Low-dose targeted radionuclide therapy renders immunologically cold tumors responsive to immune checkpoint blockade

Molecular and cellular effects of radiotherapy on tumor microenvironment (TME) can help prime and propagate antitumor immunity. We hypothesized that delivering radiation to all tumor sites could augment response to immunotherapies. We tested an approach to enhance response to immune checkpoint inhibitors (ICIs) by using targeted radionuclide therapy (TRT) to deliver radiation semiselectively to tumors. NM600, an alkylphosphocholine analog that preferentially accumulates in most tumor types, chelates a radioisotope and semiselectively delivers it to the TME for therapeutic or diagnostic applications. Using serial Y-86-NM600 positron emission tomography (PET) imaging, we estimated the dosimetry of Y-90-NM600 in immunologically cold syngeneic murine models that do not respond to ICIs alone. We observed strong therapeutic efficacy and reported optimal dose (2.5 to 5 gray) and sequence for Y-90-NM600 in combination with ICIs. After combined treatment, 45 to 66% of mice exhibited complete response and tumor-specific T cell memory, compared to 0% with Y-90-NM600 or ICI alone. This required expression of STING in tumor cells. Combined TRT and ICI activated production of proinflammatory cytokines in the TME, promoted tumor infiltration by and clonal expansion of CD8(+) T cells, and reduced metastases.

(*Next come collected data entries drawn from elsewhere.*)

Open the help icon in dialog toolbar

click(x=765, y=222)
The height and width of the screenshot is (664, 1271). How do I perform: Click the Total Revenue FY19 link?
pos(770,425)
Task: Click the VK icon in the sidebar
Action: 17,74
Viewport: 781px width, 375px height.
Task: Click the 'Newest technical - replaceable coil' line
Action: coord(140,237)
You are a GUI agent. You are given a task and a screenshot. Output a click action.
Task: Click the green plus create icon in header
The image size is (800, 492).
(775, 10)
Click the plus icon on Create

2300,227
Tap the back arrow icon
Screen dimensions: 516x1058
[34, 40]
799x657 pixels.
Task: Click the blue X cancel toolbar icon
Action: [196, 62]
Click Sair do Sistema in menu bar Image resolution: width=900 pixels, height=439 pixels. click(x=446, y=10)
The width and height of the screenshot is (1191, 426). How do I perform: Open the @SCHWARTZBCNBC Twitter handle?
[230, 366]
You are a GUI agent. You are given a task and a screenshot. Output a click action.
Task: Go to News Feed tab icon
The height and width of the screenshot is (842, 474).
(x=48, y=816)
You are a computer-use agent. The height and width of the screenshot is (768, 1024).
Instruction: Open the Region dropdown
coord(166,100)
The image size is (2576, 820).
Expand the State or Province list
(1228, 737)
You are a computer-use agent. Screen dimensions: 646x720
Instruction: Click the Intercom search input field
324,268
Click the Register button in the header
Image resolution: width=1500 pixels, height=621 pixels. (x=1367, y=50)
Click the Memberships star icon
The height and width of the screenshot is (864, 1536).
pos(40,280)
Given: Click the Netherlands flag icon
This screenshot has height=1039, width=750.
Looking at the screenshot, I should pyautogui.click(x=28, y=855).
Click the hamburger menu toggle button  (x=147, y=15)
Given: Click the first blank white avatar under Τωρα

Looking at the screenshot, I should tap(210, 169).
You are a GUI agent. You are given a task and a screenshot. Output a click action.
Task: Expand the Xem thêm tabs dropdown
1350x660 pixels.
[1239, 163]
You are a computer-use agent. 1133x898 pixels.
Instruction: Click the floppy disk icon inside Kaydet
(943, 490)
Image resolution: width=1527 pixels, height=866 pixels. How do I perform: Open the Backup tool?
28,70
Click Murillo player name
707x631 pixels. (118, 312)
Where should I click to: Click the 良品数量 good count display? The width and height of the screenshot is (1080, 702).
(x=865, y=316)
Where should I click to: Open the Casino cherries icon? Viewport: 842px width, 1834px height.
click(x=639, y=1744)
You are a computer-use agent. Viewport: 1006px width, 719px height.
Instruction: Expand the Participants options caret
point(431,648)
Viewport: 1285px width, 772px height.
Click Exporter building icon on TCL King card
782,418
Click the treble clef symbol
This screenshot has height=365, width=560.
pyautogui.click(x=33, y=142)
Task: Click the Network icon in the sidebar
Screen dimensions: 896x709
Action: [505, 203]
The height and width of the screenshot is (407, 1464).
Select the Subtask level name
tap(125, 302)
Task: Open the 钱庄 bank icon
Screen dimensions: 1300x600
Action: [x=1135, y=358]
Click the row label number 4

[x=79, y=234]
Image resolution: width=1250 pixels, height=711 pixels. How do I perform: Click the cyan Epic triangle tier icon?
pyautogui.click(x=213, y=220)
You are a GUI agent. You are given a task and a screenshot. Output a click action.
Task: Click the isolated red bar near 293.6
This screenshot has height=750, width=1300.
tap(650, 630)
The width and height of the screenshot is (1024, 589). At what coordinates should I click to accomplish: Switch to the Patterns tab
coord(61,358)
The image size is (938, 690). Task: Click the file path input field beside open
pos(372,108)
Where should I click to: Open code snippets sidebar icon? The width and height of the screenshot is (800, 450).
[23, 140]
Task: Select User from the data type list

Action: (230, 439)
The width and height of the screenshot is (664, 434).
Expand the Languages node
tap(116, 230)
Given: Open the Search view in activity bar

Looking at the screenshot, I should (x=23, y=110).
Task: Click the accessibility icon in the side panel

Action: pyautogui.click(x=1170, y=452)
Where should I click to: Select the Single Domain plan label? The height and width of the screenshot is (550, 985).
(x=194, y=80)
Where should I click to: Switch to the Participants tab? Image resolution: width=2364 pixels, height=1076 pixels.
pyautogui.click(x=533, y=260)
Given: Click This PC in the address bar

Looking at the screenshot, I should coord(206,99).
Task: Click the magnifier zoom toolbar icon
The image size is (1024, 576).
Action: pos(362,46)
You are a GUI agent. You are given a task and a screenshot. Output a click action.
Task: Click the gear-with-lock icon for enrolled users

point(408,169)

In mice bearing multiple tumors, combining TRT with moderate-dose (12 gray) external beam radiotherapy (EBRT) targeting a single tumor augmented response to ICIs compared to combination of ICIs with either TRT or EBRT alone. The safety of TRT was confirmed in a companion canine study. Low-dose TRT represents a translatable approach to promote response to ICIs for many tumor types, regardless of location.

Automated summary

The study demonstrates that delivering radiation semiselectively to tumors through targeted radionuclide therapy (TRT) can enhance response to immune checkpoint inhibitors (ICIs), leading to therapeutic efficacy and tumor-specific T cell memory in murine models. Combination of TRT and ICI activates production of proinflammatory cytokines, promotes tumor infiltration by CD8(+) T cells, and reduces metastases, suggesting a promising approach to improve response to ICIs for various tumor types.